● Work to do
Retype the lines below word for word, leaving out the pictures.

Target pointing data
# # # # #

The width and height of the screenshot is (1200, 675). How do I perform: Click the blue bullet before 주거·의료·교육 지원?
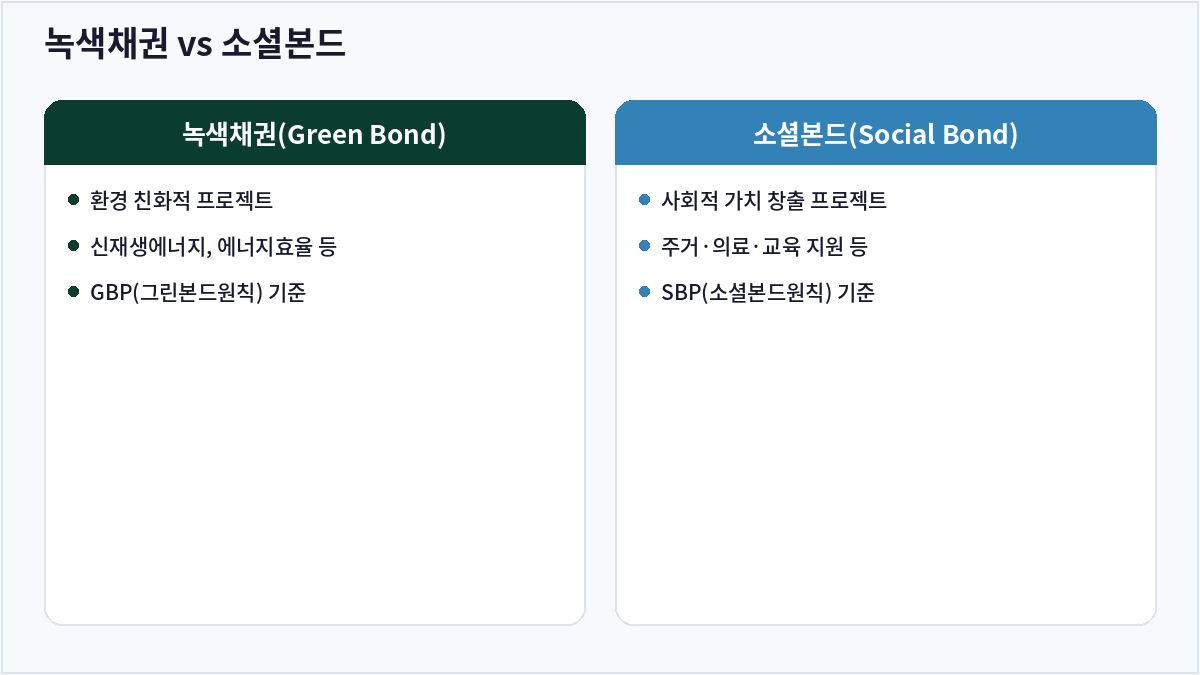pyautogui.click(x=644, y=246)
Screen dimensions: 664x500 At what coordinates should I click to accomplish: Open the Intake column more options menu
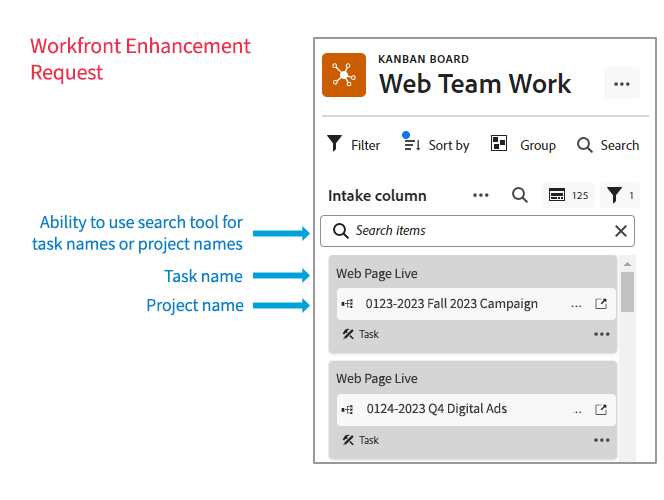[x=481, y=195]
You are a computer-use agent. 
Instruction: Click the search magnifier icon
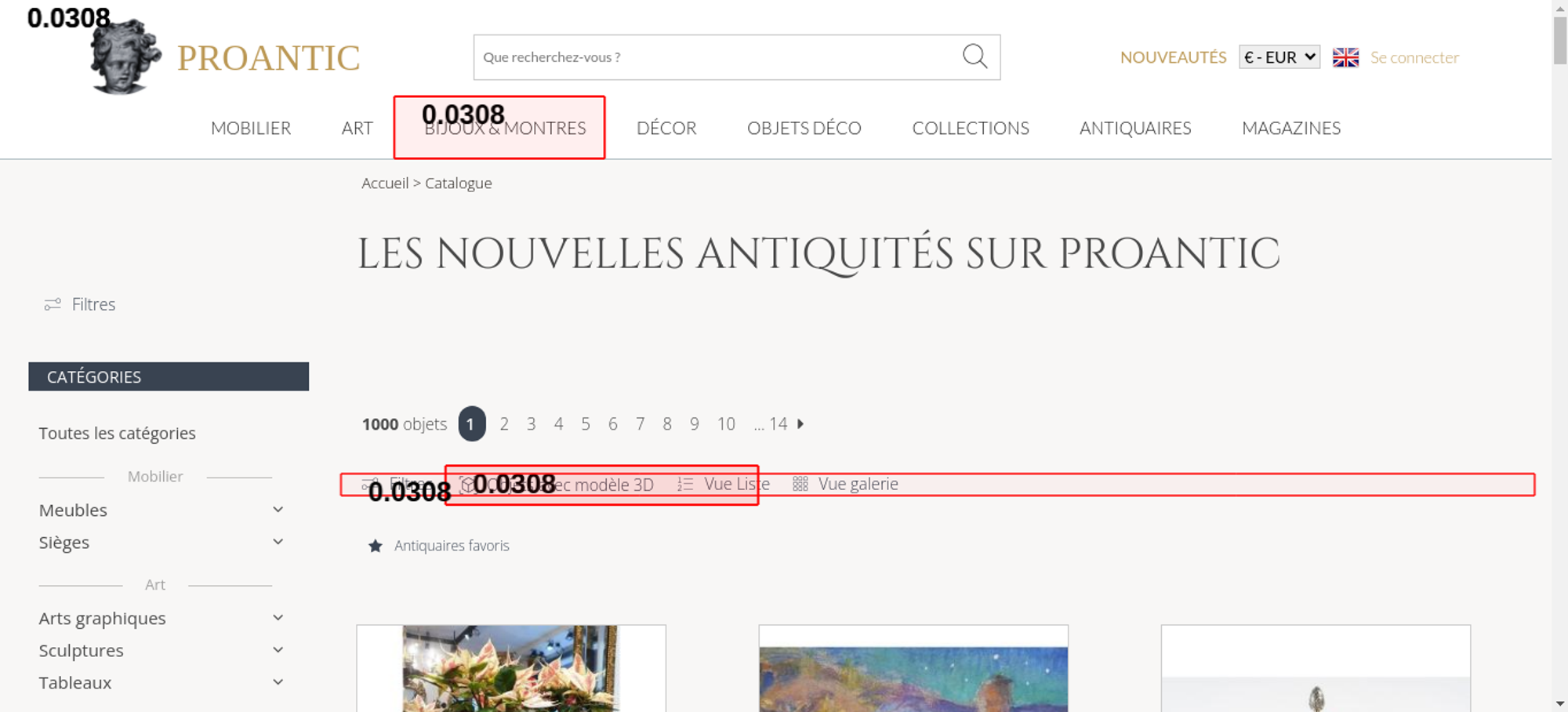(975, 56)
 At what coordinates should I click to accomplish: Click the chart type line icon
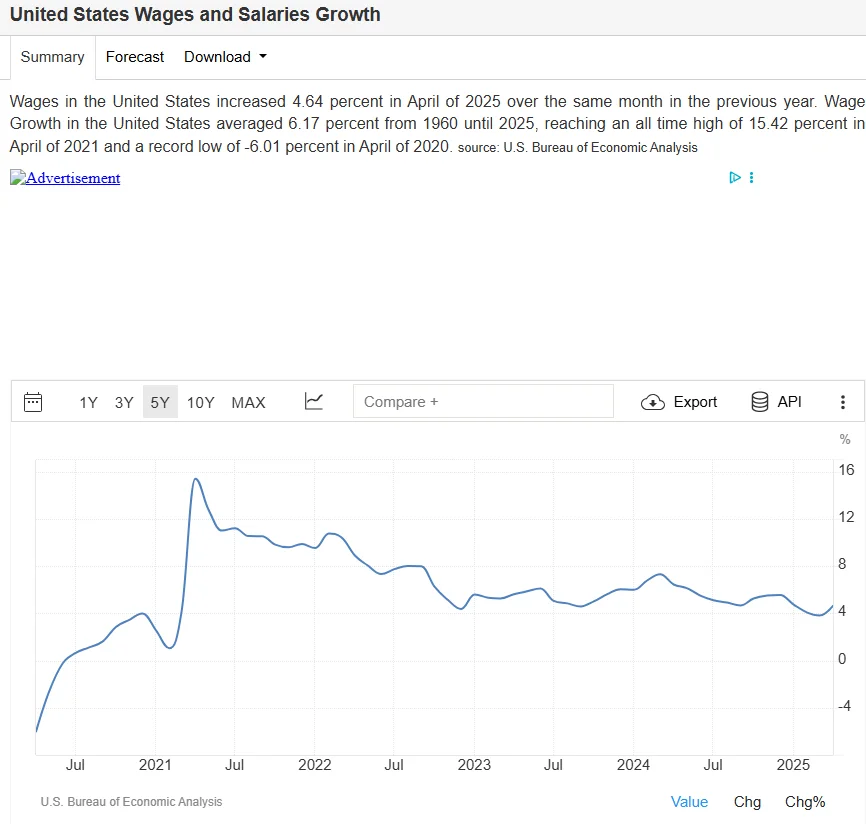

# # # # #

● Result below
The width and height of the screenshot is (1200, 675). How do I perform: Click the blue bullet before 주거·의료·교육 지원?
pyautogui.click(x=644, y=246)
Screen dimensions: 664x500 At what coordinates should I click to accomplish: Open the Intake column more options menu
[x=481, y=195]
You are a computer-use agent. 
Instruction: Click the search magnifier icon
(975, 56)
 At what coordinates should I click to accomplish: Click the chart type line icon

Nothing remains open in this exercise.